RECORDS PROVIDED =>

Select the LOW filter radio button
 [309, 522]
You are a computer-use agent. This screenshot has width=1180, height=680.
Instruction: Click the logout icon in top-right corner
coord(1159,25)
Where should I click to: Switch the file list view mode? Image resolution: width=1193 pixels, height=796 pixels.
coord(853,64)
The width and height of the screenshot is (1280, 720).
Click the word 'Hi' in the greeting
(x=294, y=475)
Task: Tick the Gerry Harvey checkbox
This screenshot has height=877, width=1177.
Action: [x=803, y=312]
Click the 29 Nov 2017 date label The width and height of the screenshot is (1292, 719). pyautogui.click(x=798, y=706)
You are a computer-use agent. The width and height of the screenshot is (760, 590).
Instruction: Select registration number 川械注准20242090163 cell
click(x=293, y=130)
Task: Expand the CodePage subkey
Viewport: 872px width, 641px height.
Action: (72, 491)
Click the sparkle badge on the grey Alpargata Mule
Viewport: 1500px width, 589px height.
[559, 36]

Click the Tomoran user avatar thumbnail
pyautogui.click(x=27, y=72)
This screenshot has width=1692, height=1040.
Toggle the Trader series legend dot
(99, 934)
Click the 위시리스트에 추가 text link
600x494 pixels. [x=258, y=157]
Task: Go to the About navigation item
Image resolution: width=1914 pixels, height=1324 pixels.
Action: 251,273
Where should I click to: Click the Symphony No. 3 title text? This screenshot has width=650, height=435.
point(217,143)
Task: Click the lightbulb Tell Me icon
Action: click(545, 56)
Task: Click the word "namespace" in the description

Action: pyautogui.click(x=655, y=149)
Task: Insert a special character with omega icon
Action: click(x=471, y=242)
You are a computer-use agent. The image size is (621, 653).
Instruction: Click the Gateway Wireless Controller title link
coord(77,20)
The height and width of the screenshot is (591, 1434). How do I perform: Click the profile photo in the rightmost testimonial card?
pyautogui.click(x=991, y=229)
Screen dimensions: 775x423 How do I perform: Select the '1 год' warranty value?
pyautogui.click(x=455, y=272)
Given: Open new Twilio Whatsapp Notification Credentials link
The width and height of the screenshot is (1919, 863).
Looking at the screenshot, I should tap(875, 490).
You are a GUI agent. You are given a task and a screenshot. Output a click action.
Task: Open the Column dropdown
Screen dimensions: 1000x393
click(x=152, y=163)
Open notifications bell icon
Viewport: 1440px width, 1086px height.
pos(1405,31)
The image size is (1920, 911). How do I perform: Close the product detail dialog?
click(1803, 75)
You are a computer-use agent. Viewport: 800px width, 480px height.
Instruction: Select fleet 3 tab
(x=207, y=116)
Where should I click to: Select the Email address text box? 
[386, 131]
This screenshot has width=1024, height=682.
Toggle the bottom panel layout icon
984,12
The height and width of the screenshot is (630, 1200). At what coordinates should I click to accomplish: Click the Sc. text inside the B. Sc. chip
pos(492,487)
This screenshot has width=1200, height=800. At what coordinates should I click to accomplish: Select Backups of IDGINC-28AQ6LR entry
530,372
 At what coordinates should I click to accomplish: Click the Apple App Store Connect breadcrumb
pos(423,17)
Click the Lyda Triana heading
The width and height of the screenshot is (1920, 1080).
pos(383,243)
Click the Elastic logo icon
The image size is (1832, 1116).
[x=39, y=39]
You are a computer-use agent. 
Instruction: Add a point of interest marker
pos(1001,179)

TASK GOAL =>
Begin at the first line of the material above. Transcribe each line exactly, ending with the line that contains "This screenshot has width=1692, height=1040.".

SOLUTION FOR THIS EXERCISE =>
Select the LOW filter radio button
 [309, 522]
You are a computer-use agent. This screenshot has width=1180, height=680.
Instruction: Click the logout icon in top-right corner
coord(1159,25)
Where should I click to: Switch the file list view mode? Image resolution: width=1193 pixels, height=796 pixels.
coord(853,64)
The width and height of the screenshot is (1280, 720).
Click the word 'Hi' in the greeting
(x=294, y=475)
Task: Tick the Gerry Harvey checkbox
This screenshot has height=877, width=1177.
Action: [x=803, y=312]
Click the 29 Nov 2017 date label The width and height of the screenshot is (1292, 719). pyautogui.click(x=798, y=706)
You are a computer-use agent. The width and height of the screenshot is (760, 590).
Instruction: Select registration number 川械注准20242090163 cell
click(x=293, y=130)
Task: Expand the CodePage subkey
Viewport: 872px width, 641px height.
Action: (72, 491)
Click the sparkle badge on the grey Alpargata Mule
Viewport: 1500px width, 589px height.
[559, 36]

Click the Tomoran user avatar thumbnail
pyautogui.click(x=27, y=72)
This screenshot has width=1692, height=1040.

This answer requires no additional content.